Saturday, February 6, 2010

PAKISTAN: KARACHI UNDER SIEGE | LIVING UNDER TERRORISTS' CONTROL

It is an awful reminder of the hatred that lives in our midst. It is also a warning. For many years now, despite intense security, we have failed to prevent such attacks on minority sects.

Ahmadiyya Times | News Staff | Int'l Desk
Source & Credit: The News | Editorial
Another day in hell | February 6, 2010

Karachi has been through a day in hell. The attack on a busload of Shia mourners in Karachi, as they were travelling to join a procession marking the anniversary of the 40th day after the martyrdom of Imam Hussain, was followed just hours later by yet another powerful blast outside the Emergency Department at Jinnah Hospital where the victims had been taken. The toll in the aftermath was at least 25 dead. Twelve of these died in the suicide attack on the bus. Dozens have been injured. The figure for the dead could climb as the chaos and panic begin to clear.

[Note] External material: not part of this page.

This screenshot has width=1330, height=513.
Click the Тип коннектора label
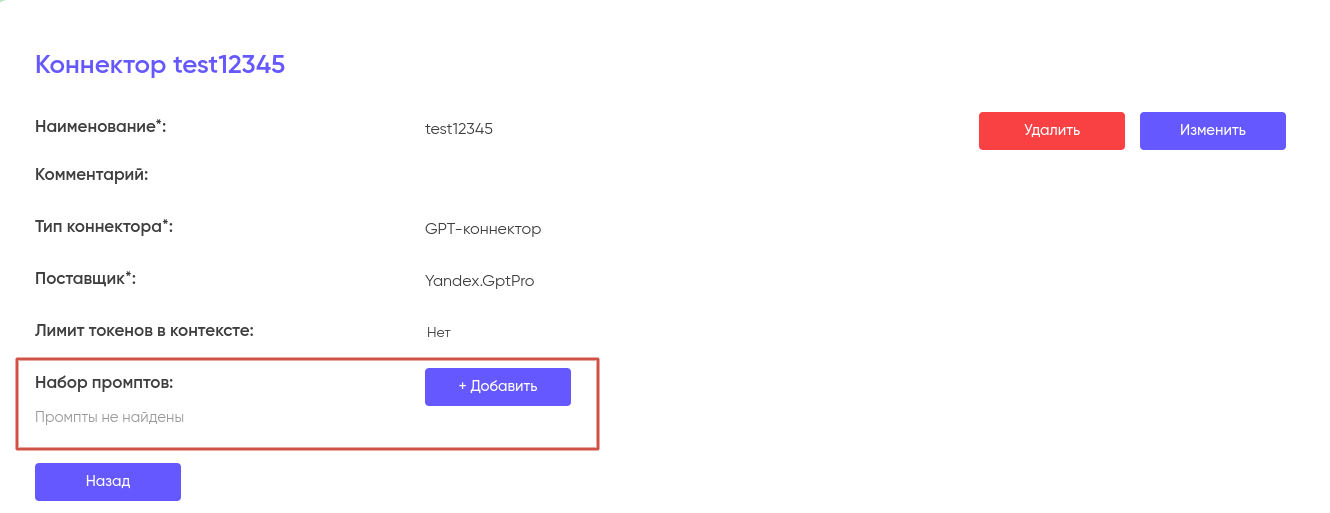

This was obviously an intricately planned attack. The evil of the minds that conceived it is almost impossible to imagine. An ordinary person cannot even think about targeting people taken to hospital following a bombing. The attackers rank among the truly wicked – lacking in morality, in conscience, in humanity. Ambulance drivers, aid workers, media personnel and possibly medical staff were among those injured. Maulana Abdul Sattar Edhi himself escaped only narrowly.

In the country’s largest city, the blasts have wreaked havoc. Security measures have been insufficient to prevent the terrorists from striking twice. This is despite high security enforced in the city which has seen violence of various kinds over the past few weeks. Despite the effort of authorities and Shia community leaders there is a risk that the anger of people will spill over. The attack shows that sectarian killers in the country are determined to inflict havoc.

It is an awful reminder of the hatred that lives in our midst. It is also a warning. For many years now, despite intense security, we have failed to prevent such attacks on minority sects. The extensive security put in place on such occasions – as it was in Karachi on Friday – can never be enough to prevent people who are determined to kill, sometimes at the cost of their own lives. The other measures needed to prevent such tragic, needless deaths have been ignored for far too many years. Even now there is no systematic effort to fight the hatred that flows like bile through the veins of our country and causes blood to spill.

There is now absolutely no time to lose. Somehow we need to rediscover the far more harmonious sectarian situation that existed in the decades of the past. Once, the majority sect erected stands offering milk to mourners. Some are still put up today. But there are now also those who plant bombs and set out to kill, to maim, to inflict suffering.

To eradicate these elements we need an immediate assessment of the way in which so much irrational animosity between different groups of Muslims has been born; and of why groups that aim to create havoc on days of immense significance to all believers in Islam have come up. Till this happens, there will be more death and destruction. As a nation, we simply cannot afford this. A strategy needs to be put in place now to curb this violence before it consumes all that is good in our country.